AIM OF THE TASK
Write out again the lines from the one containing "This screenshot has" through the end of the records, requests included, with every coordinate in the answers multiplied by 1.35 and rounded to a whole number, halves rounded up. Leave the pictures out of your reply.

DATA FOR THIS EXERCISE
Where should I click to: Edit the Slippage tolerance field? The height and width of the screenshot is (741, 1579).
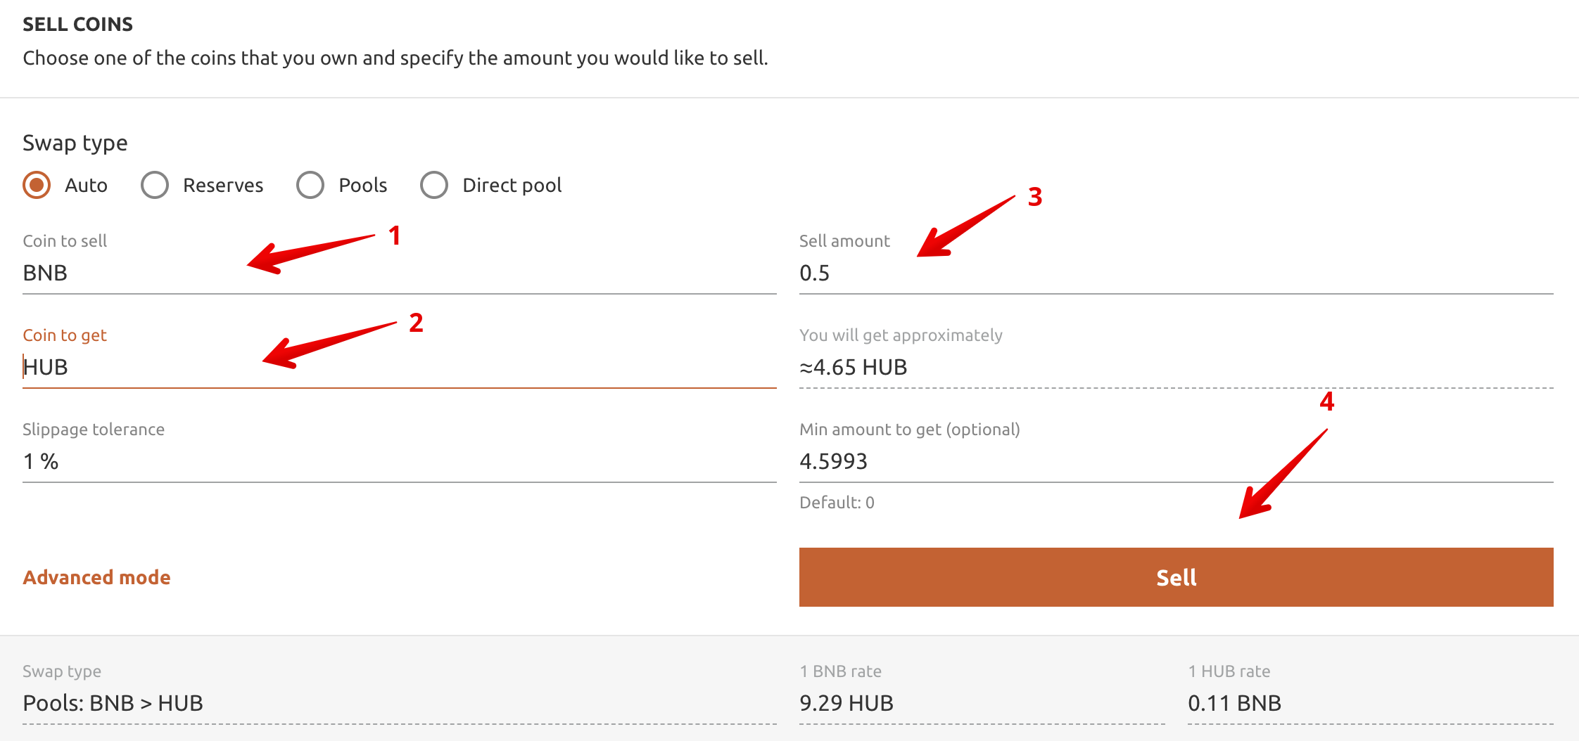pyautogui.click(x=398, y=461)
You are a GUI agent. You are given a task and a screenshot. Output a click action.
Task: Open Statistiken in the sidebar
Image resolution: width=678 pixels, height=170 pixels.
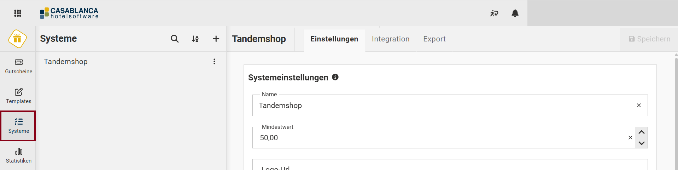18,155
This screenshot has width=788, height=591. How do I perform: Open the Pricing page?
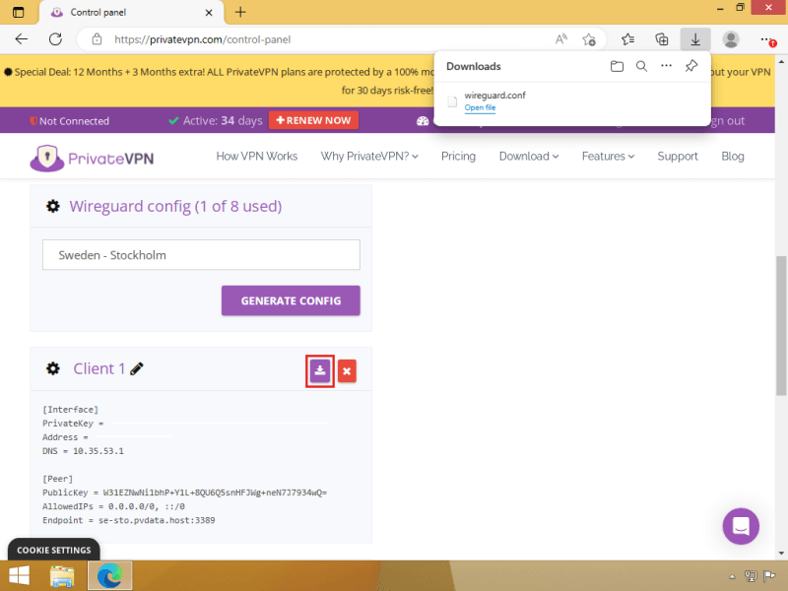click(x=458, y=156)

WRITTEN ANSWER
This screenshot has width=788, height=591. How do I perform: Open the Pricing page?
click(x=618, y=211)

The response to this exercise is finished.